Central Pacific Edition
A Sea Tale
Dear Sir: It is with regret and haste that I write this letter to you; regret that such a small misunderstanding could lead to the following circumstances, and haste in order that you will get this report before you form your own preconceived opinions from reports in the World Press, for I am sure that they will tend to overdramatize the affair.
We had just picked up the pilot, and the apprentice had returned from changing the “G“ flag for the “H,“ and being his first trip was having difficulty in rolling the “G” flag up. I therefore proceeded to show him how, coming to the last part I told him to “let go.” The lad, although willing, is not too bright, necessitating my having to repeat the order in a sharper tone.
At this moment the Chief Officer appeared from the chart room, having been plotting the vessel’s progress, and thinking that it was the anchors that were being referred to, repeated the “let go” to the Third Officer on the forecastle. The port anchor, having been cleared away, but not walked out, was promptly let go. The effect of letting the anchor drop from the pipe while the vessel was proceeding at full harbour speed proved too much for the windlass brake, and the entire length of the port cable was pulled out “by the roots.” I fear that the damage to the chain locker may be extensive. The braking effect of the port anchor naturally caused the vessel to sheer in that direction, right towards the swing bridge that spans a tributary to the river up which we were proceeding.
The swing bridge operator showed great presence of mind by opening the bridge for my vessel. Unfortunately he did not think to stop the vehicular traffic. The result being that the bridge partly opened and deposited a Volkswagon, two cyclists and a cattle truck on the foredeck. My ship’s company are at present rounding up the contents of the latter, which from the noise I would say were pigs. In his efforts to stop the progress of the vessel the Third Officer dropped the starboard anchor, too late to be of practical use for it fell on the swing bridge operator’s control cabin.
After the port anchor was let go and the vessel started to sheer I gave a double ring Full Astern on the Engine Room Telegraph, and personally rang the Engine Room to order maximum astern revolutions. I was informed that the temperature was 83 degrees, and was asked if there was a movie tonight. My reply would not add constructively to this report.
Up to now I have confined my report to the activities at the forward end of my vessel. Down aft they were having their own problems. At the moment the port anchor was let go, the Second Officer was supervising the making fast of the aft tug, and was lowering the ship’s towing spring down into the tug.
The sudden braking effect of the port anchor caused the tug to “run in under” the stern of my vessel, just at the moment when the propeller was answering my double ring Full Astern. The prompt action of the Second Officer in securing the shipboard end of the towing spring delayed the sinking of the tug by some minutes thereby allowing the safe abandoning of that vessel.

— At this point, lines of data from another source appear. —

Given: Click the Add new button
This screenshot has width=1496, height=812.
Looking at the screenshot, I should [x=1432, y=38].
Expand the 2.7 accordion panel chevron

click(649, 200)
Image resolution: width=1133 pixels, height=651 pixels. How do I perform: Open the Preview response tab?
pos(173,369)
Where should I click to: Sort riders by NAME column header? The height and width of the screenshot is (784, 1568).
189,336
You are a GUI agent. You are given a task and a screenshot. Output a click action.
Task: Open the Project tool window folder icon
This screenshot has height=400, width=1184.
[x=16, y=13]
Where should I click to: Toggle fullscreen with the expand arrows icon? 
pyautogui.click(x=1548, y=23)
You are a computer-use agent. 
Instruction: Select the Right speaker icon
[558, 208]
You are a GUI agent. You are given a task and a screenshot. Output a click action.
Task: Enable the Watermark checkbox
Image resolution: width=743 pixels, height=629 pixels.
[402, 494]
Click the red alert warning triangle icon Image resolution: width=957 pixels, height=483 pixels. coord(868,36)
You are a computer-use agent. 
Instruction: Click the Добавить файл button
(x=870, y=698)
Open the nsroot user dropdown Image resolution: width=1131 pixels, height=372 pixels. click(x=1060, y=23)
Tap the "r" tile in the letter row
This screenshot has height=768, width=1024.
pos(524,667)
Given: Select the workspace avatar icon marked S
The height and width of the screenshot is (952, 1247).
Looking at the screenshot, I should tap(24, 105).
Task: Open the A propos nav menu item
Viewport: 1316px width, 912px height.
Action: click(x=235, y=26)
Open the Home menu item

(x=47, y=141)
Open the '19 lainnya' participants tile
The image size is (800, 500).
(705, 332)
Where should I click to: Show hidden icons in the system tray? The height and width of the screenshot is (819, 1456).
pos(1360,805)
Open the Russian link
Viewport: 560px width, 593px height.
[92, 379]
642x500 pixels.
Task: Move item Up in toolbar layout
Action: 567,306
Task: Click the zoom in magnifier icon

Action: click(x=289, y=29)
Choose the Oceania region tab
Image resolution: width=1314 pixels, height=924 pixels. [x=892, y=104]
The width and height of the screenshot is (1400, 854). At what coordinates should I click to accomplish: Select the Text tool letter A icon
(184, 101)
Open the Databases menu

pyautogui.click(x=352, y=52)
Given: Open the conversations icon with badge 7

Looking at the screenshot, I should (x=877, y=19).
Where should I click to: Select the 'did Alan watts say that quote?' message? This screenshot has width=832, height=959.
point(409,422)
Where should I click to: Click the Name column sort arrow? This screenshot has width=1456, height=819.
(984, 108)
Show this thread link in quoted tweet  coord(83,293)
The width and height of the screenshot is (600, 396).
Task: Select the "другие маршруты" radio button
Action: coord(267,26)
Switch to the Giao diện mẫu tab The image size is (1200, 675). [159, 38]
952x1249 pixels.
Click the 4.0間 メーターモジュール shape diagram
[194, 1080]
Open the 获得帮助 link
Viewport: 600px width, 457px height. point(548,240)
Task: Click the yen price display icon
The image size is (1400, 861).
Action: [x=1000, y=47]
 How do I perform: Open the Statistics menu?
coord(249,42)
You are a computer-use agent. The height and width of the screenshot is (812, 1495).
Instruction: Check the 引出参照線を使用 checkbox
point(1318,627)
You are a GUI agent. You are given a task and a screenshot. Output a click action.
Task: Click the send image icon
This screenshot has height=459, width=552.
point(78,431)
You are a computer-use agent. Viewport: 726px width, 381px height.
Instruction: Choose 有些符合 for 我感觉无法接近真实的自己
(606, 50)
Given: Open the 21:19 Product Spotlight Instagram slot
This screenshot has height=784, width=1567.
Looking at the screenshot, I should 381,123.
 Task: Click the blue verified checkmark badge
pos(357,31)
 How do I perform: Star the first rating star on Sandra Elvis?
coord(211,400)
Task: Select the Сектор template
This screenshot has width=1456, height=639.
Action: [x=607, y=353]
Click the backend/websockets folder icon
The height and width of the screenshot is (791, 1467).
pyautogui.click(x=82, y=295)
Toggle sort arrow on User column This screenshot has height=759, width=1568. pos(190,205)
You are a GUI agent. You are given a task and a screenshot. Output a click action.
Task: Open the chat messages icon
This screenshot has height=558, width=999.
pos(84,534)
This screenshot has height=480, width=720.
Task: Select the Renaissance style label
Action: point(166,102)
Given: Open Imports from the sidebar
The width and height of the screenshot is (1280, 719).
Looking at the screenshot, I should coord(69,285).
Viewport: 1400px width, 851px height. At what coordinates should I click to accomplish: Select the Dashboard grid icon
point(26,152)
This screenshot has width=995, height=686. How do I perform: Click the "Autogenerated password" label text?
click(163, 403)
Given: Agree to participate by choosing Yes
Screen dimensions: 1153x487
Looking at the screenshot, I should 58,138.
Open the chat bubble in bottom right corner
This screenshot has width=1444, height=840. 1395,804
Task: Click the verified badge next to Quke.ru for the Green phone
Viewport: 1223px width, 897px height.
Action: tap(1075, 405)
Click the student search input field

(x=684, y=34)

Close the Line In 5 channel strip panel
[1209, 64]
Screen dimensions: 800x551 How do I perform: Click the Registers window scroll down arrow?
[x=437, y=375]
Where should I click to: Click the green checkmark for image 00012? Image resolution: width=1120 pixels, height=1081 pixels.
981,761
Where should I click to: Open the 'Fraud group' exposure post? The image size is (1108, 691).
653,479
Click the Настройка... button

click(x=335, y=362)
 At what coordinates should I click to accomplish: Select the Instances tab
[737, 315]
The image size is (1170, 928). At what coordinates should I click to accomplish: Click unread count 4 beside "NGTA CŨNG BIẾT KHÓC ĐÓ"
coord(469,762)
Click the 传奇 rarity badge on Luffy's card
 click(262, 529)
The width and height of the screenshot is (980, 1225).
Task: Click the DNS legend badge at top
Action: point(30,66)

It is strange, but at the very same moment of letting go the port anchor there was a power cut ashore. The fact that we were passing over a cable area at that time may suggest that we may have touched something on the river bed. It is perhaps lucky that the high tension cables brought down by the foremast were not live, but owing to the shore blackout it is impossible to say where the pylon fell.
It never fails to amaze me, the actions and behavior of foreigners during moments of minor crisis. The pilot for instance, is at this moment huddled in the corner of my day cabin, alternately crooning to himself and crying after having consumed a bottle of gin in a time that is worthy of inclusion in the Guinness Book of Records. The tug captain on the other hand reacted violently and had to forcibly be restrained by the Steward, who has him handcuffed in the ship’s hospital while he is telling me to do impossible things with my ship and my person. I enclose the names and addresses of the drivers, and insurance companies of the vehicles on my foredeck, which the Third Officer collected after his somewhat hurried evacuation of the forecastle. These particulars will enable you to claim back the damage that they did to the railings of number one hold. I am closing this preliminary report for I am finding it difficult to concentrate with the sound of police sirens and the flashing lights. It is sad to think that had the apprentice realized that there is no need to fly pilot flags after dark, none of this would have happened.
I first saw this story in 1996, credited to Captain Neil C. Norton, former Queen’s Harbour Master, Esquimalt, British Columbia, Canada. If it isn’t true, it should be!